И он несколько раз повторил, что на той ступени, которой я достиг, никакие рациональные предположения не должны вмешиваться в мои действия. Он сказал, что тело сновидения и барьер восприятия суть позиции точки сборки. Знание этого имеет примерно такое же жизненно важное значение для видящих, какое для современного человека имеет умение читать и писать. И то, и другое достигаются многолетней практикой.
— Очень важно для тебя прямо сейчас вспомнить тот раз, когда твоя точка сборки достигла определенной позиции, и она создала тело сновидения, — сказал дон Хуан как-то по-особенному настоятельно.
Потом он улыбнулся и объяснил, что времени осталось очень и очень мало. Вспоминание основного путешествия моего тела сновидения поместит мою точку сборки в позицию разрушения барьера восприятия для того, чтобы собрать другой мир.
— Тело сновидения называют по-разному, — продолжил дон Хуан после длительной паузы. — Лично мне больше всего нравится название «другой». Этот термин принадлежит древним видящим, как и их настрой. Их настрой меня не трогает, а вот что касается термина — тут я вынужден признать — он мне нравится. Другой. Что-то таинственное и запретное. Как и от самих древних видящих, от него веет тьмой и тенями. Толтеки говорили, что другой всегда приходит, окутанный ветром.
В течение всех лет обучения дон Хуан и видящие его партии пытались заставить меня осознать, что человек может одновременно находиться в двух разных местах, что мы можем испытывать нечто вроде раздвоения восприятия.
По мере того как дон Хуан говорил, я начал припоминать нечто столь основательно забытое, что сначала возникло впечатление, будто я только лишь слышал об этом. Постепенно, шаг за шагом я осознал, что вспоминаю свой собственный опыт.

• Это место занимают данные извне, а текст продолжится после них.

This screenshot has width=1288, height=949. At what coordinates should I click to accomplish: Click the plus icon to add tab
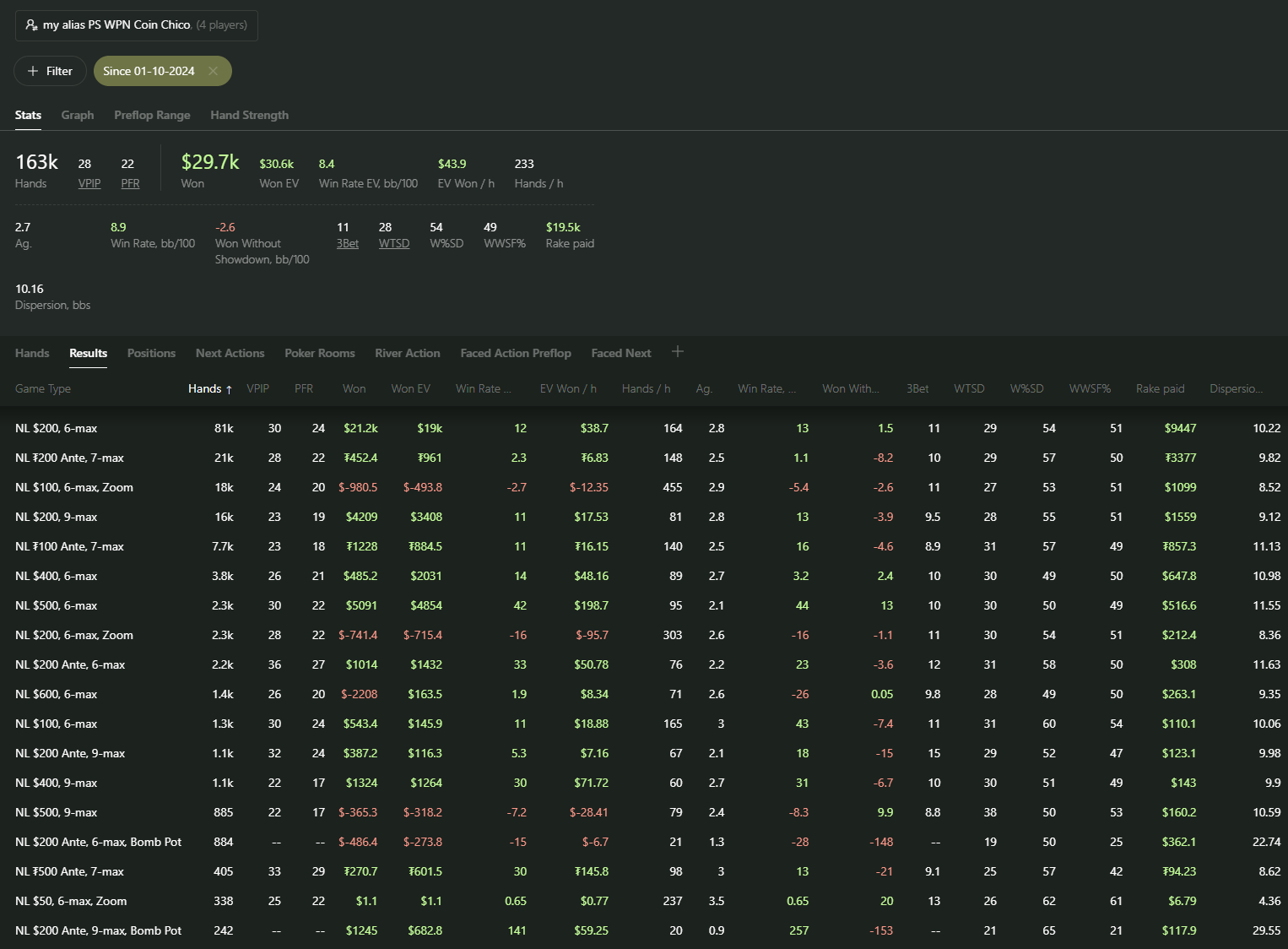pos(678,351)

Я находился в двух местах одновременно. Это произошло однажды ночью в горах Северной Мексики. Весь день мы с доном Хуаном собирали растения. Когда мы остановились на ночлег, я буквально валился с ног от усталости, как вдруг с порывом ветра из темноты прямо передо мной возник дон Хенаро, чуть до смерти меня не перепугав.
Сначала у меня возникло подозрение. Я решил, что дон Хенаро все время прятался в кустах, ожидая пока стемнеет, чтобы столь пугающим образом появиться из ниоткуда. Но, глядя на то, как он скачет вокруг, я заметил, что этой ночью он какой-то уж очень странный. Было в нем что-то не то, что-то вполне осязаемое и реальное, но в то же время такое, чего я никак не мог ухватить.

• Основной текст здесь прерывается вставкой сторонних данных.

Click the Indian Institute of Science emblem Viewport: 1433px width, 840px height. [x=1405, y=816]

Он шутил и плясал вокруг, производя действия, которые мой рассудок отказывался принимать. Дон Хуан хохотал, как идиот, по поводу моего крайнего замешательства. В подходящий с его точки зрения момент, он сдвинул уровень моего осознания и в течение некоторого времени я видел дона Хуана и дона Хенаро как сгустки света. Хенаро не был тем доном Хенаро из плоти и крови, с которым я общался, находясь в состоянии нормального осознания. Передо мной было его тело сновидения. Я знал это наверняка, так как видел его как светящийся шар, парящий в пространстве. Он не касался земли, как дон Хуан, а как бы готовился к полету, зависнув в воздухе на высоте полуметра от земли. Создавалось впечатление, что он вот-вот умчится прочь.

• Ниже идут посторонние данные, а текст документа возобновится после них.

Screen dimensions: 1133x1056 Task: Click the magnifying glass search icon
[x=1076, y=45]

Вспоминая это событие, я осознал, что той ночью сделал кое-что еще: внезапно у меня возникло знание, что для того, чтобы добиться сдвига точки сборки, мне следует вращать глазами. Своим намерением я мог настроить эманации, позволяющие видеть Хенаро как сгусток света, а мог настроить другие и видеть его как нечто потустороннее, неизвестное, странное.
Глаза странного Хенаро зловеще светились, подобно глазам зверя, рыщущего во тьме. Но они все же оставались при этом глазами. Я не видел их как точки янтарного света.
В ту ночь дон Хуан сказал, что Хенаро собирается помочь моей точке сборки сдвинуться очень глубоко, поэтому мне следует имитировать его движения и вообще повторять все, что он делает. Хенаро отставил зад, а потом с силой двинул тазом вперед. Жест, по моему мнению, получился весьма непристойный. Словно танцуя, Хенаро повторял его снова и снова.